Tag: Philosophy

  • Everything, Left Alone

    We want the stillness and confidence
    of age, the space between self and all the objects of the world
    honoured and defined, the possibility that everything
    left alone can ripen of its own accord
    – David Whyte, Living Together

    I’d like to think that I’ve arrived at this stage in my life where I can just let things be. To allow nature to take its course, for things to sort themselves out, to let everything left alone ripen of its own accord. I should think that’s too bold a statement, the arrogance of youth still pulsing in my middle-aged body.

    We see it mostly with our children. In wanting to control the pace of their lives, to see them land well when they fly – to see the flight itself aim straight and true towards a logical place a few notches above where we ourselves have flown. For we’re in such a hurry to get them there, wanting the very best for them. You can’t rush the ripening, you tell yourself, and keep your unsolicited advice deep inside, waiting for an invitation to weigh in.

    You learn to wait in the wings, ready to lend a hand, just playing the parent or friend card. Maybe it’s the gardener in me, knowing you’ve got to let things grow, more often than not finding yourself in wonder at the progression as things surpass your expectations. Sure, you curse the occasional rabbit or groundhog that ruins your dreams of a perfect season, but on the whole things work themselves out in the end (letting things be doesn’t mean you don’t have to fight for what you believe in: install a fence when you need to).

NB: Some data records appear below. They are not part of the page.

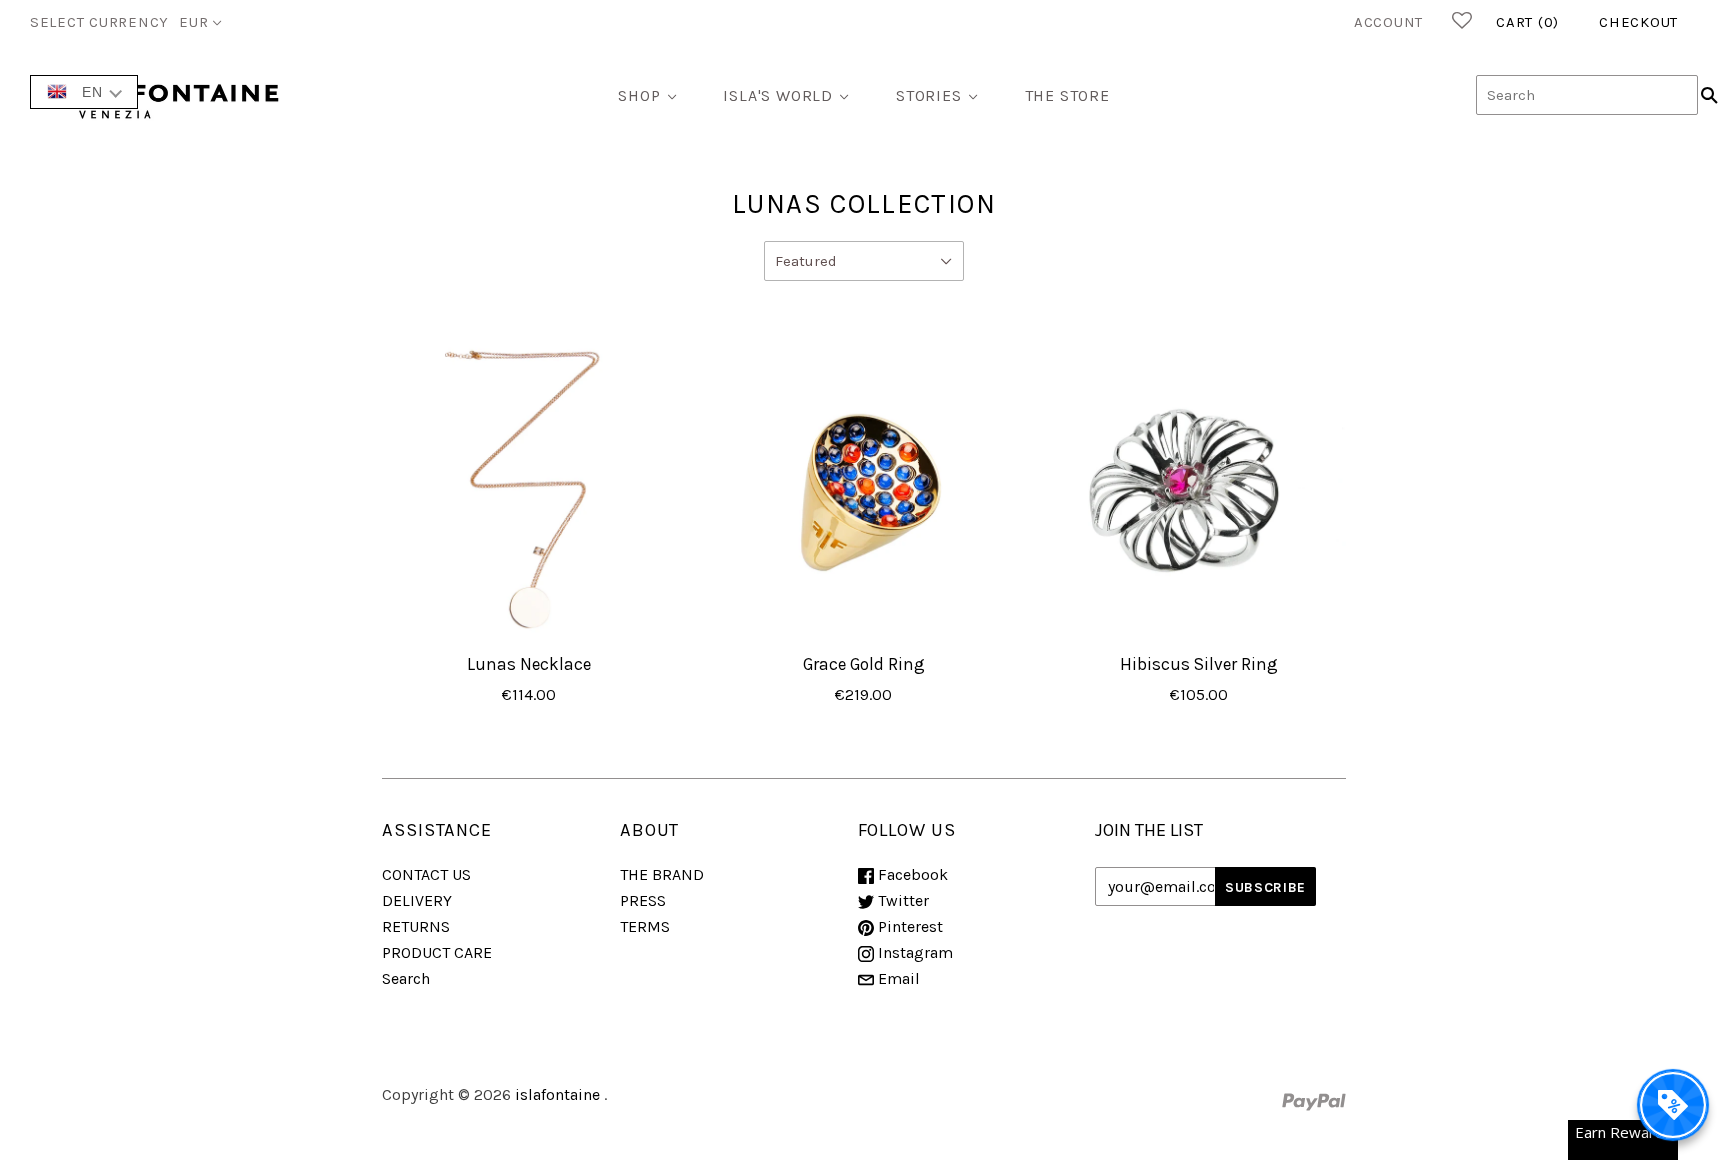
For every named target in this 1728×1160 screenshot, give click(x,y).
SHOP (639, 95)
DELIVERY (417, 900)
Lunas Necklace (529, 664)
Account (1388, 22)
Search (406, 978)
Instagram (913, 952)
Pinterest (908, 926)
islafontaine (557, 1094)
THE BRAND (662, 874)
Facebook (911, 874)
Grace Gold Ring (864, 664)
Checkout (1638, 22)
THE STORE (1067, 95)
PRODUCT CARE (437, 952)
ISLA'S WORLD (778, 95)
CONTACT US (426, 874)
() (1527, 22)
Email (897, 978)
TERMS (645, 926)
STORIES (929, 95)
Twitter (901, 900)
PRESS (643, 900)
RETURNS (416, 926)
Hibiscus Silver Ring (1199, 664)
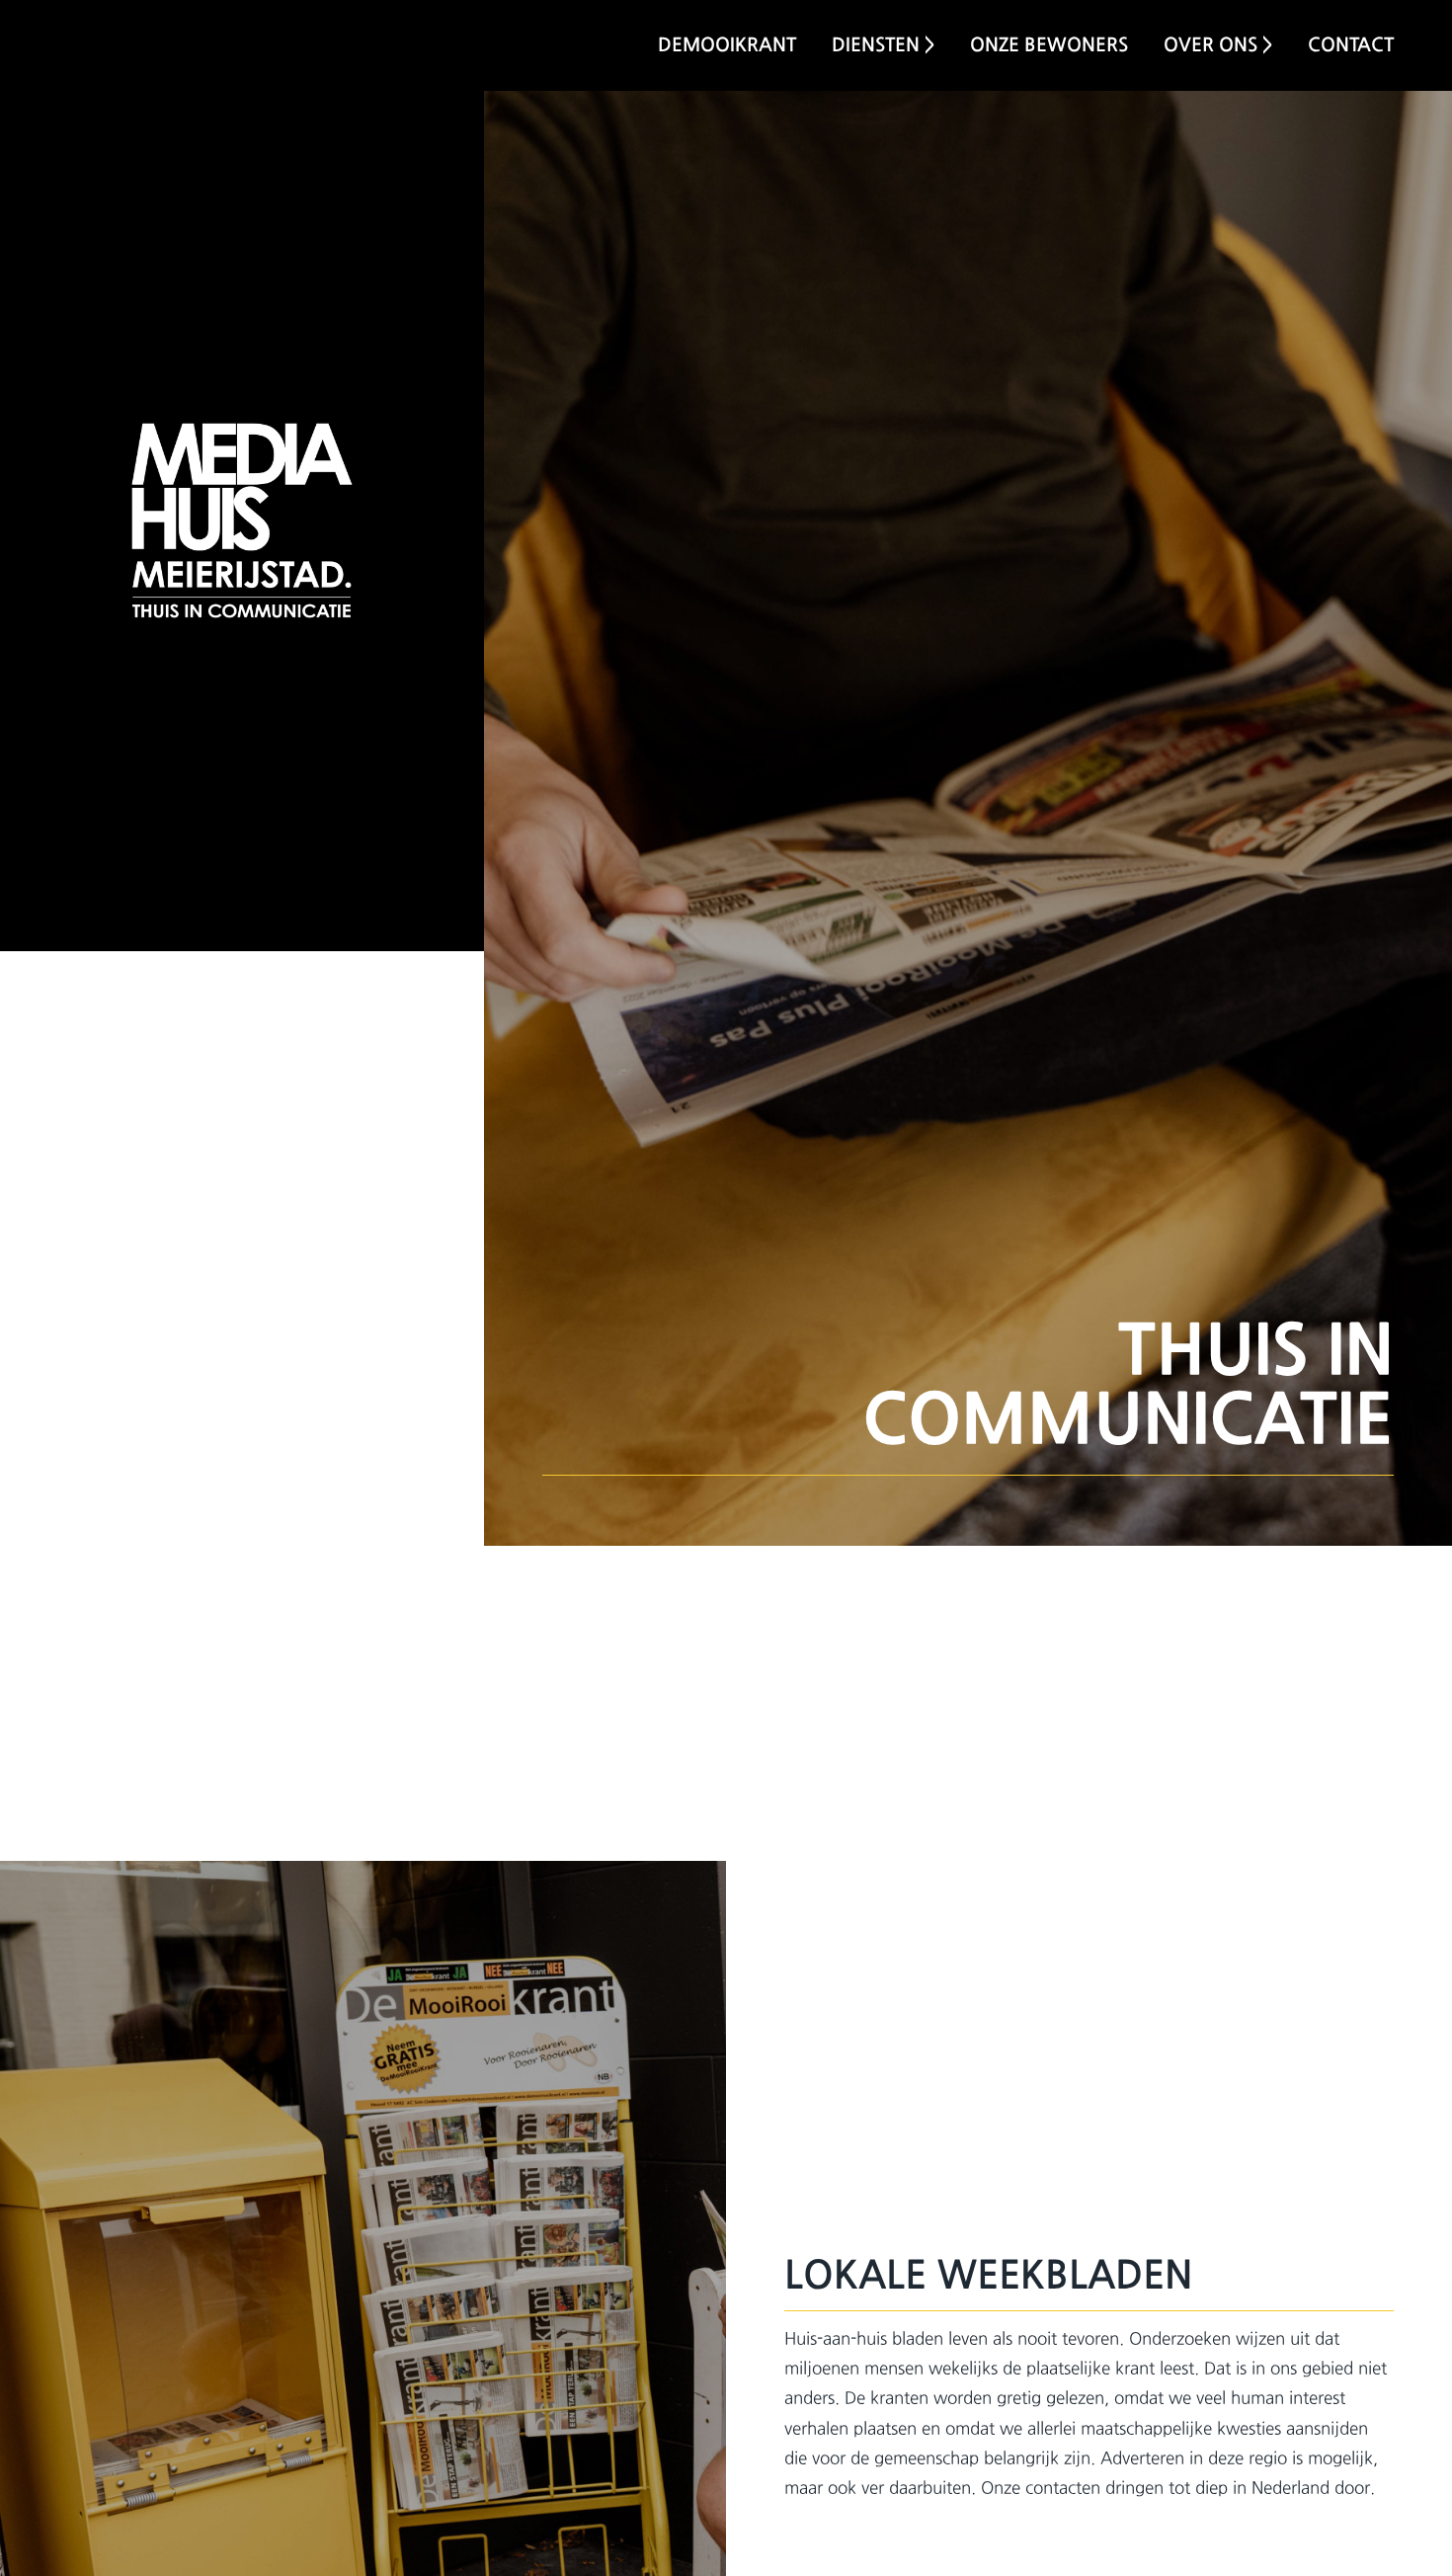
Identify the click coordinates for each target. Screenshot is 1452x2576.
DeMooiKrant (727, 44)
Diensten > (883, 44)
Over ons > (1218, 44)
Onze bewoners (1049, 44)
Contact (1351, 44)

    I’m not in any hurry to reach old age, but I know (if I’m lucky) that it’s not all that far away. A few decades, maybe, to make what I might of this life project. This work in progress. Imperfect. Incomplete. But in progress just the same. Seeing this in yourself lends a measure of understanding and empathy for the journey everyone else is on. For the possibility that they’re grinding away at.

    Everything left alone can ripen on its own accord. This is the way of the world. Just remember that I’ll be here if you need me.

  • One Day

    If we were vampires and death was a joke
    We’d go out on the sidewalk and smoke
    And laugh at all the lovers and their plans
    I wouldn’t feel the need to hold your hand
    Maybe time running out is a gift
    I’ll work hard ’til the end of my shift
    And give you every second I can find
    And hope it isn’t me who’s left behind


    It’s knowing that this can’t go on forever
    Likely one of us will have to spend some days alone
    Maybe we’ll get forty years together
    But one day I’ll be gone
    Or one day you’ll be gone
    – Jason Isbell, If We Were Vampires

    A song like this makes you question yourself. Points a finger into your chest and lets you know that you’re too cavalier with moments. Too willing to take it all for granted and dance with the days as if they’ll always be here. Moments stack up like old photos in a shoebox and it’s easy to believe that there will be another. Because there always has been for as long as we can remember.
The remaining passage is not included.